Fyctia
5.3. Liens de sang
Chayan ne s'était jamais livré à quiconque sur cet épisode irréversible de son existence — sa deuxième mort — à l'exception de son frère, pour qui il n'avait aucun secret. Ou presque.
— Après ça... Je n'ai plus jamais été le même.
— C'est pour ça que vous ne buvez pas de sang humain ? conjectura Suni, captivé par cette confession.
— On peut dire ça...
— Que s'est-il passé ?
— « À partir d'aujourd'hui et à jamais, je te condamne à ne plus pouvoir aimer. À partir d'aujourd'hui et à jamais, je condamne ton cœur aux ténèbres. » récita gravement Chayan, comme un ancien poème appris par cœur.
Suni se glaça de l'intérieur, horrifié par cette sentence irrévocable. La sorcière l'avait empêché d'aimer, à tout jamais. Mieux valait mourir qu'une vie sans cœur ; Chayan était doublement condamné.

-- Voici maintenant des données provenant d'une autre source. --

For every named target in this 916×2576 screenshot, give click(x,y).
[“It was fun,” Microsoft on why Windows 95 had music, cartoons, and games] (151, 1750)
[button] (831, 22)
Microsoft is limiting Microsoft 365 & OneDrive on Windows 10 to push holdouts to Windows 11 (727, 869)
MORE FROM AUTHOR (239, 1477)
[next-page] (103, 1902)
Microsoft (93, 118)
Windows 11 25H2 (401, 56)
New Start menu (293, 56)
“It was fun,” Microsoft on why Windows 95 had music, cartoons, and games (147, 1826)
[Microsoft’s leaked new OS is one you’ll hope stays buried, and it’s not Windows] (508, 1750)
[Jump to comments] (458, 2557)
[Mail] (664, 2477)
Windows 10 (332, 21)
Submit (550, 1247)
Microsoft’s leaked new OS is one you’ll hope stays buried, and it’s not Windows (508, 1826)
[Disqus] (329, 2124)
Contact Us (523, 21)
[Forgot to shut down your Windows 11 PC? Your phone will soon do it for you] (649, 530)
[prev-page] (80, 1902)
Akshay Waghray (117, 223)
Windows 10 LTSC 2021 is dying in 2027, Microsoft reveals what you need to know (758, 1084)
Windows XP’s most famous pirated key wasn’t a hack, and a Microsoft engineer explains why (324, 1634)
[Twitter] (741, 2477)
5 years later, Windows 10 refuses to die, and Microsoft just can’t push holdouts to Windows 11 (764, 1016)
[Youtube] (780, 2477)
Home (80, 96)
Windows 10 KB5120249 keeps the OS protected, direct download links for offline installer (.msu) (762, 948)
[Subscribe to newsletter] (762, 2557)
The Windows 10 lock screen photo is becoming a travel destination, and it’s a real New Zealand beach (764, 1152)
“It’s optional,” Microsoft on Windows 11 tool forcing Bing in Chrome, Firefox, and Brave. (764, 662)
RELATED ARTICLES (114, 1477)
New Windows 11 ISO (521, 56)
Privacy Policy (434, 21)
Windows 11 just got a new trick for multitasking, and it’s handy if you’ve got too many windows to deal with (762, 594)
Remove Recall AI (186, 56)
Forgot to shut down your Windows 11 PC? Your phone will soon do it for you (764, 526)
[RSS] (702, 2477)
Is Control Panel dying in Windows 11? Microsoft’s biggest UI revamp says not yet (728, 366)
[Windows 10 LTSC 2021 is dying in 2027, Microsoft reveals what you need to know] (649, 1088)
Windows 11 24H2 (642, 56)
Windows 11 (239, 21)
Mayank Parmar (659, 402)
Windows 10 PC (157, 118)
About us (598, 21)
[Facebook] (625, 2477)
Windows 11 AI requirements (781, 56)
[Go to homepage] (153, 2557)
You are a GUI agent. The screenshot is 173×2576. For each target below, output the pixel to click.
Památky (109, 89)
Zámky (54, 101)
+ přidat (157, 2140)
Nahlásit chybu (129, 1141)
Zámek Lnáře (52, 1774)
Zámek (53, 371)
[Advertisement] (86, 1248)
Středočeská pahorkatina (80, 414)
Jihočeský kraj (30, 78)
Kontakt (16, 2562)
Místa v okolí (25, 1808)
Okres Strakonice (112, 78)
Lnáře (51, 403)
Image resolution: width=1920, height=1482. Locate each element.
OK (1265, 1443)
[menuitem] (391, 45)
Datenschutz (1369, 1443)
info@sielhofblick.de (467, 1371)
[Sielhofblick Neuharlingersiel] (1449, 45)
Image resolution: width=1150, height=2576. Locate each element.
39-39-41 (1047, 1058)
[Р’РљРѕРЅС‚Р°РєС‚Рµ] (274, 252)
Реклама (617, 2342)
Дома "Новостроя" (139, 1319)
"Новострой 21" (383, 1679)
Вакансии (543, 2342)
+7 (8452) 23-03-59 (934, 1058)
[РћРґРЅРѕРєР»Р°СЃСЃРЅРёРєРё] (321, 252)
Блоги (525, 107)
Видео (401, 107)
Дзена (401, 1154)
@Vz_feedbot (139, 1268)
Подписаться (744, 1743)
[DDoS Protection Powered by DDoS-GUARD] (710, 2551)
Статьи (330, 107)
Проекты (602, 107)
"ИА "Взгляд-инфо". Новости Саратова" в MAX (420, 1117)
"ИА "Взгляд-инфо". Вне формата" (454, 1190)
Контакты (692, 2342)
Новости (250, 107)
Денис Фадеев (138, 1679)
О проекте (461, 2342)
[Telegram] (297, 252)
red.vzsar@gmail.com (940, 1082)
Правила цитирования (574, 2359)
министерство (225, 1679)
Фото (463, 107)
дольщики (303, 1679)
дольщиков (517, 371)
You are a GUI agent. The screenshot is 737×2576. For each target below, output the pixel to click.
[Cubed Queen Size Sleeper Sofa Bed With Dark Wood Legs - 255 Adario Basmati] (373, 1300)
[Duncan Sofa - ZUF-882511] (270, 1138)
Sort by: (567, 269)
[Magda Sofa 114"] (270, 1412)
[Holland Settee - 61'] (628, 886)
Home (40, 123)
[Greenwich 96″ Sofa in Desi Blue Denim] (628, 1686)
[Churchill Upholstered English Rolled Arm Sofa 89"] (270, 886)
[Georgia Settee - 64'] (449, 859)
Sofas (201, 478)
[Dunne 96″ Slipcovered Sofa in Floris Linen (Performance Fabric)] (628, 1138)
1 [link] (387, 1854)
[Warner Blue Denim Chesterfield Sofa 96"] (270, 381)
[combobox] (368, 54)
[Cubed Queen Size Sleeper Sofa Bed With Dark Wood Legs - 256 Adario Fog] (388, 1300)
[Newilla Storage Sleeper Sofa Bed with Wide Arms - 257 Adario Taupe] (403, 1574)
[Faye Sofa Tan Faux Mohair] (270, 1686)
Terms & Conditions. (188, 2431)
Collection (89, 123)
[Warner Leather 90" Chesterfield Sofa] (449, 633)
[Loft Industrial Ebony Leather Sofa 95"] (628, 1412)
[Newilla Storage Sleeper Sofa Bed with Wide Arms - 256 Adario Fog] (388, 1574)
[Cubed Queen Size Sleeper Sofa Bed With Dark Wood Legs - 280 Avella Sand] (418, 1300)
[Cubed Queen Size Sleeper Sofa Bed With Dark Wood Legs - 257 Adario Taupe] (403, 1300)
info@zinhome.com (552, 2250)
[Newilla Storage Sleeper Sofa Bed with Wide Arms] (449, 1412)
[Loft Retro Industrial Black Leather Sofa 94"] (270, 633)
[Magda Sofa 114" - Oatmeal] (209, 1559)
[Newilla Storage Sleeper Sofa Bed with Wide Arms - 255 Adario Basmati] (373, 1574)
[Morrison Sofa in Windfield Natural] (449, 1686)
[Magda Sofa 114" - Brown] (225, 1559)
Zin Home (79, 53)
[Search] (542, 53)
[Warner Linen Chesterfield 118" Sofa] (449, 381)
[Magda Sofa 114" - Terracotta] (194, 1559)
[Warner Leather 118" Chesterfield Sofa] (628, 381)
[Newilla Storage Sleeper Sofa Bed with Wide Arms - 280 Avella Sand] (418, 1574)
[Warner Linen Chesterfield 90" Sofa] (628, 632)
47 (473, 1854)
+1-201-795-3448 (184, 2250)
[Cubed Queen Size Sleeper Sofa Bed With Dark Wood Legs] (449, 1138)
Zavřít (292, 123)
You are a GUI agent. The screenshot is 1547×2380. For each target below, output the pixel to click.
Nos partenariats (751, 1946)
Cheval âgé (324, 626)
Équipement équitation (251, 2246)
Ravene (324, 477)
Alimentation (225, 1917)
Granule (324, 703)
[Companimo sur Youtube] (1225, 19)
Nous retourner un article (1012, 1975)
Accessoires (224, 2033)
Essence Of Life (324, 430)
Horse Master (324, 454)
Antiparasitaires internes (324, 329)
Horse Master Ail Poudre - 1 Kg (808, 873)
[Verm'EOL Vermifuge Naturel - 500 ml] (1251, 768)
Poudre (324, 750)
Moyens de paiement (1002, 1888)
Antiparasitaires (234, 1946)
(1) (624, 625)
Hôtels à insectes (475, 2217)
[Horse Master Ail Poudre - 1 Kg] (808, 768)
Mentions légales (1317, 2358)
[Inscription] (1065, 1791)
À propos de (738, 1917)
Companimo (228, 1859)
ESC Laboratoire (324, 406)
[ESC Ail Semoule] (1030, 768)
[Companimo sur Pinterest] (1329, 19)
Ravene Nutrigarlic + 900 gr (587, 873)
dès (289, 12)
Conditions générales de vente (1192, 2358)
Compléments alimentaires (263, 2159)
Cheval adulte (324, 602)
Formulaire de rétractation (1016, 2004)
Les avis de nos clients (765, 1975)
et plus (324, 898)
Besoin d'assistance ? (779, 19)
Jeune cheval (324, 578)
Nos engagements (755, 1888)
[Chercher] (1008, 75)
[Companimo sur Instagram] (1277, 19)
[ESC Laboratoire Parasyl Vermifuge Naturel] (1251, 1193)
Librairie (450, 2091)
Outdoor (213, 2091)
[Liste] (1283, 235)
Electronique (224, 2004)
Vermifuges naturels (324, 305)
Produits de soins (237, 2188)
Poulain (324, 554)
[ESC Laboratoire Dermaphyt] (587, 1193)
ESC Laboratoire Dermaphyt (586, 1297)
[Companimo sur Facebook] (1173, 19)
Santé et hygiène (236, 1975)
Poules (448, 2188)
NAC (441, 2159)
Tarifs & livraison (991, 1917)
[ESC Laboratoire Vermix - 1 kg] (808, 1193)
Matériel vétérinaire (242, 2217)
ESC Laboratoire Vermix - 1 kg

— Sa malédiction eut un impact bien plus grand. Boire du sang aujourd'hui m'oblige à me remémorer ma faute originelle...
— Pourquoi vous a-t-elle maudit ?
— Tu es bien curieux...
— On a toute la nuit. Il faut bien passer le temps.
— Je te raconterai ça une autre fois, si tu veux bien...
— Il n'y aura pas de prochaine fois, garantit Suni. Pourquoi pas maintenant ?
— Je ne me sens pas très bien, je dois me reposer, se justifia Chayan d'une voix faible et éraillée, soudain.
Suni observa le vampire avec attention. Il se tenait les flancs, courbé en deux. Sa peau était livide.
— Vos blessures sont-elles graves ?
— Trois fois rien.
— Faites voir.
— Non.
— J'insiste !
Le garçon s'avérait assez obstiné quand les circonstances l'exigeaient. À contre cœur, Chayan ouvrit son manteau et souleva son pull. Suni fut frappé de stupeur. Sur son ventre pâle, à la musculature sèche, une blessure profonde et sanguinolente, tel un macabre coup de pinceau.
— Pourquoi la plaie n'a pas cicatrisé ?
— Beaucoup trop profonde.
— Et... mon sang ? hasarda Suni.
— Ces salauds m'ont profondément poignardé avant que tu ne fasses ton apparition. Ton sang a eu d'incroyables vertus régénératrices si on considère l'état dans lequel je me trouvais, je ne m'étais pas nourri depuis près d'un an. Mais je n'ai pas guéri complètement.
— Oh...
Un silence lourd de sens les enveloppa. Chayan fuyait les yeux de l'humain. Ce dernier posa une main sur l'angle de sa mâchoire, l'invitant à soutenir son regard.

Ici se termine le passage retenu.